Some commentators have posited that perhaps the most troubling aspect, is that the Chief Twit himself now has direct access to the entirety of the user data stored by the platform. Every single email address, direct message, IP address and any other personal identifier is at his fingertips. No one can say what he will end up doing with this information, but it is not outlandish to imagine that this trove of data could be leveraged to benefit partnered companies or those that Musk is also involved with. One such company of Musk’s, SpaceX, signed a contract with the US Air Force in 2020 worth hundreds of millions of dollars, making it particularly difficult to envisage Twitter putting up much resistance should US intelligence services wish to leverage this data too.
Musk is also potentially on course for a major collision with EU regulators, particularly following the coming into force of the bloc’s landmark Digital Services Act just yesterday (the 16th of November). The Act creates comprehensive new obligations for online platforms to reduce harms and counter risks online, introduces strong protections for users’ rights, and places digital platforms under a unique new transparency and accountability framework. It will require Twitter, as a huge platform, to demonstrate a significantly increased level of technical and legal compliance with these obligations. Twitter representatives are supposed to be meeting with EU officials later this month to discuss the implications of the new rules, but with the company’s top compliance leads having abandoned ship and many others following suit or being sacked, it is not clear who will be there to attend on behalf of the company.

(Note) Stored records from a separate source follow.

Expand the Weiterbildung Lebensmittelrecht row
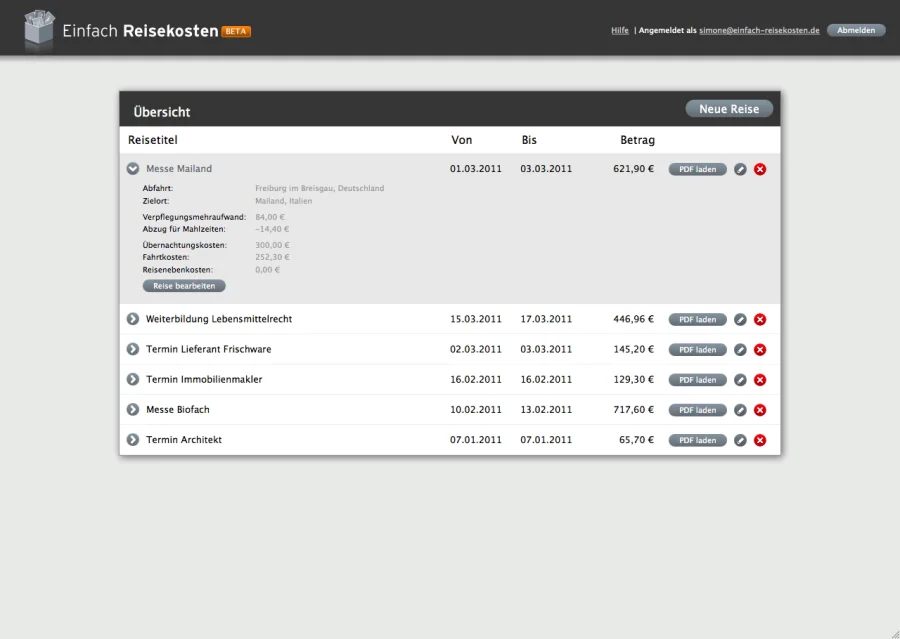Image resolution: width=900 pixels, height=639 pixels. (133, 319)
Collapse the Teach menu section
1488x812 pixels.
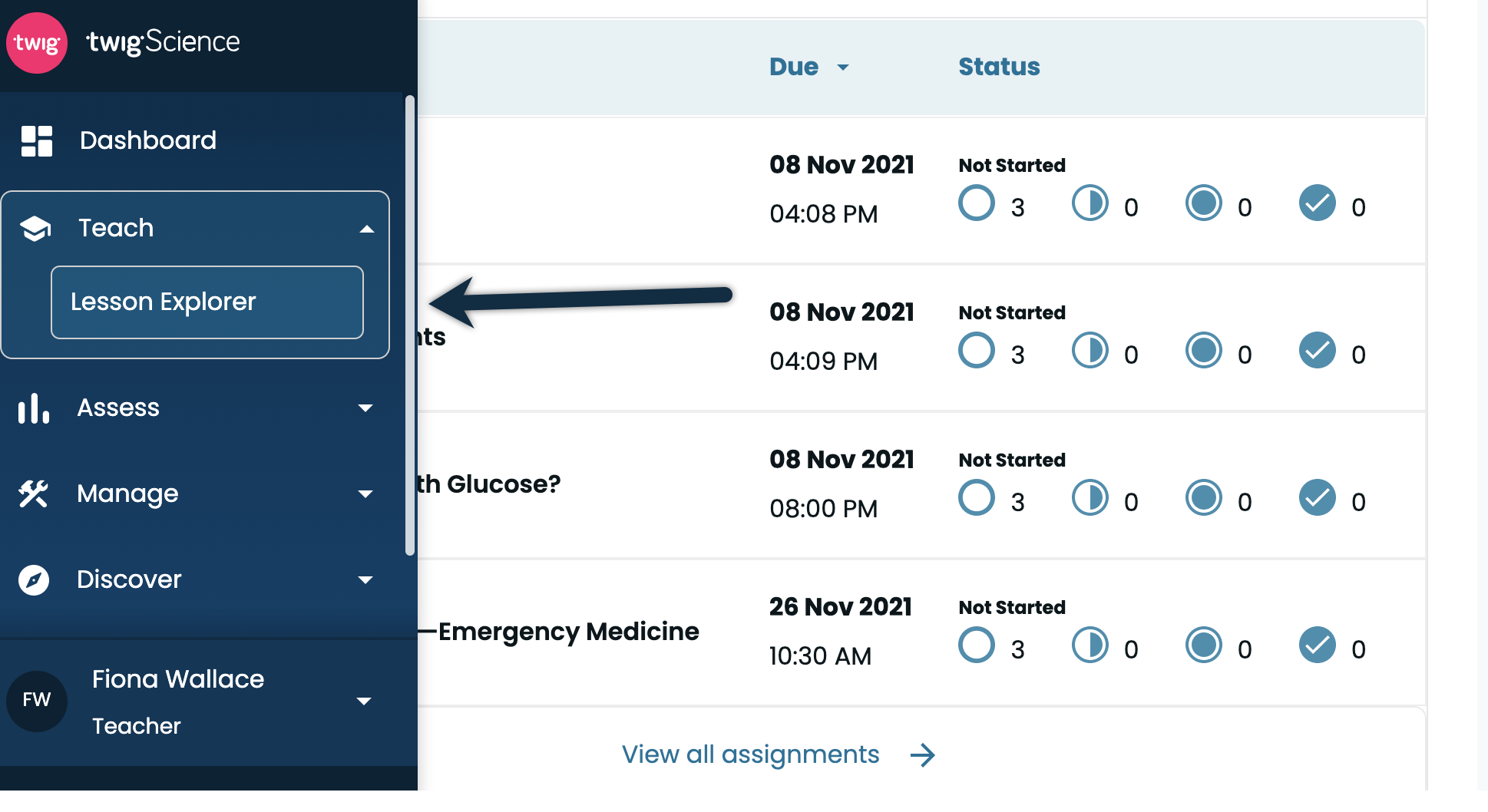tap(367, 229)
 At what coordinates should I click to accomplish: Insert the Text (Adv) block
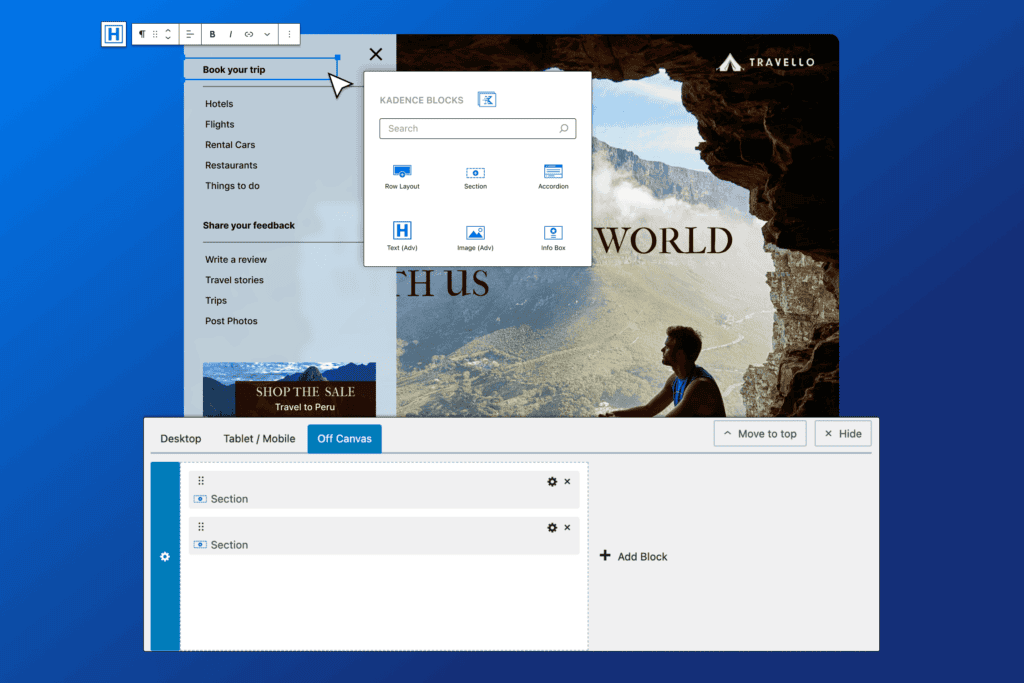(402, 236)

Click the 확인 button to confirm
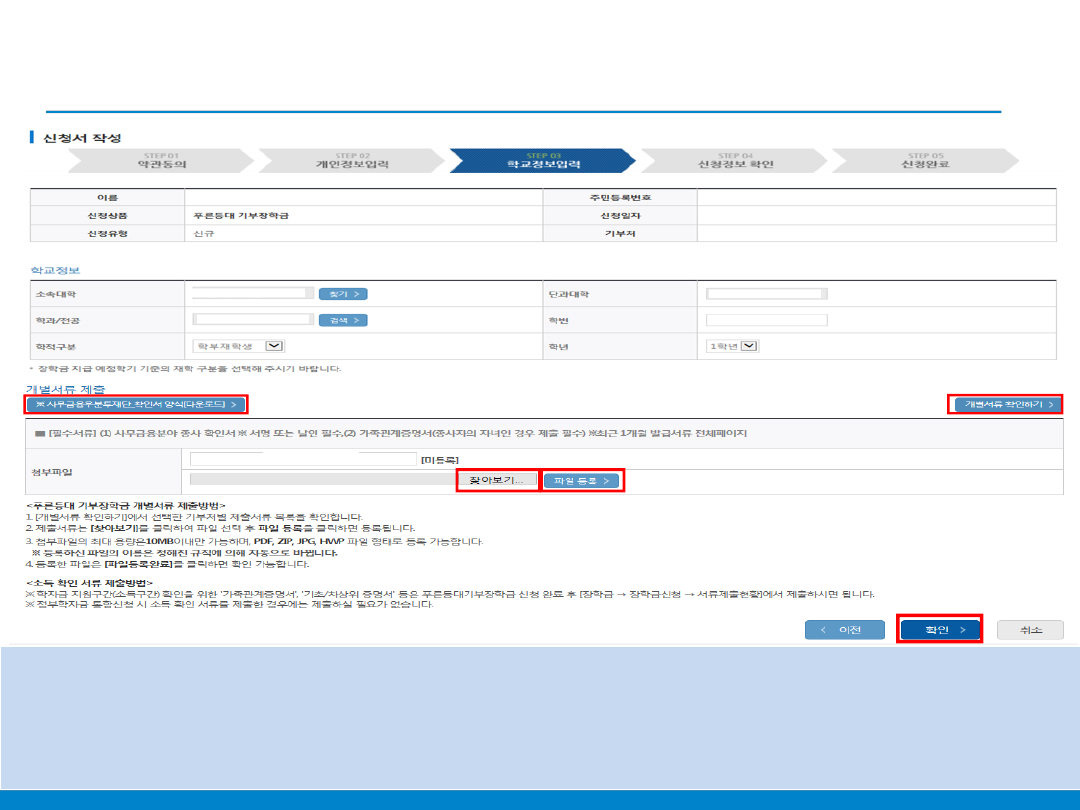pyautogui.click(x=938, y=630)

In general, this debacle serves to highlight once again how data subjects lose out as a result of a small handful of companies and individuals dominating and monopolising tech and online spaces. (Especially the kind of individual that is thin-skinned and impulsive enough to publicly fire an employee of the social media company he just bought for disagreeing with him, from his personal Twitter account.)
The EU is making steps in the right direction to address these issues, most pertinently with the complementary introductions of the Digital Markets Act (intended to make markets in the digital sector fairer and more contestable), and the Digital Services Act referenced previously. Hopefully, UK legislators also recognise the problems these Acts are aiming to address, and are able to emulate the EU’s approach.